Deren Vorstandsmitglied Christoph Müller attestierte den gedruckten Zeitungen «eine grosse Glaubwürdigkeit und Akzeptanz». Gemeinsam mit dem Onlinebereich hätten sie eine erfolgreiche Zukunft vor sich.

Auch Axel Wüstmann, CEO der AZ Medien, gab ein Bekenntnis zu den Printprodukten ab: «Ich glaube fest daran, dass uns gedrucktes Papier noch lange begleiten wird.» Als ihn Verleger Peter Wanner vor achtzehn Monaten fragte, ob er heutzutage noch in eine Druckmaschine investieren würde, habe er mit grosser Überzeugung Ja gesagt.

Rund um die Uhr ausgelastet

Über 20 Millionen Franken haben die AZ Medien in den Zeitungsdruck investiert. Eine Investition, die sich rechne, sagte Peter Wanner. «Die Maschine wird rund um die Uhr ausgelastet sein.»

In drei Schichten sorgen 150 Personen für den Druck von Zeitungen und Beilagen. Die beiden Standorte Olten und Subingen mit veralteten und zu kleinen Druckmaschinen werden aufgehoben. Künftig läuft die Produktion zentralisiert in Aarau. Dadurch liessen sich Synergien nutzen und entsprechend günstiger drucken, sagte Wanner.

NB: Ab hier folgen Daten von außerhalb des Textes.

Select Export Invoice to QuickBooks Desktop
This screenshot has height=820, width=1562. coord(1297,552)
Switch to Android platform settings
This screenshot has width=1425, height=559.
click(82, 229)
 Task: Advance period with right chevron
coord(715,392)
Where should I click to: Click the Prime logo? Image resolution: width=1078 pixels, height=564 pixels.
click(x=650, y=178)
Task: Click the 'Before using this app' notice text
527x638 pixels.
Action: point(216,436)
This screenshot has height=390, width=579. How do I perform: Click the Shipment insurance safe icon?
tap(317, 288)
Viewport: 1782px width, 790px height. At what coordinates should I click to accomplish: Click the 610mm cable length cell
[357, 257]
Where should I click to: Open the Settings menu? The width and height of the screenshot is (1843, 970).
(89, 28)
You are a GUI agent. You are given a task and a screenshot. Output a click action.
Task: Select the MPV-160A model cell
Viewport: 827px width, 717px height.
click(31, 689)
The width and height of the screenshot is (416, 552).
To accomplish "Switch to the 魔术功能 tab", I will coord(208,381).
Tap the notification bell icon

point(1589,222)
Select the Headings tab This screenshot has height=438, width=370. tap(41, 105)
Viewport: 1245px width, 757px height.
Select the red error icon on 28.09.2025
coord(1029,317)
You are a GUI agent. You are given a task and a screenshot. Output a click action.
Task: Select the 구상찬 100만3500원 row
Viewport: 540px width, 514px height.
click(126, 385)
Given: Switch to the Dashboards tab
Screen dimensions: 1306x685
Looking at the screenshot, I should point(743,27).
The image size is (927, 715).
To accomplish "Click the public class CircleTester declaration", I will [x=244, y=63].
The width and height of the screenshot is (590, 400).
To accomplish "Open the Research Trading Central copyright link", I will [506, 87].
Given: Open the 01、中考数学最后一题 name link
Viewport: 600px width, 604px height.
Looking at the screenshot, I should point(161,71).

Dazu kommt: Die moderne Anlage ermöglicht dem Unternehmen, Zusatzaufträge anzunehmen. Das ist bereits gelungen: So wird beispielsweise eine Teilauflage der neu gestalteten «Coopzeitung» in Aarau gedruckt.

Die Aufträge sollen dabei helfen, gegenüber den anderen grossen Druckereien des Landes zu bestehen. «Wir stehen gerne im Wettbewerb», sagte CEO Axel Wüstmann. «Wir sind das kleine gallische Dorf im Aargau.»

Zum Schluss entlockte Moderator Patrik Müller, Chefredaktor der «Schweiz am Sonntag», Peter Wanner einen kleinen Primeur: Erstmals mit der neuen Maschine gedruckt werde die Aargauer Zeitung voraussichtlich im Dezember.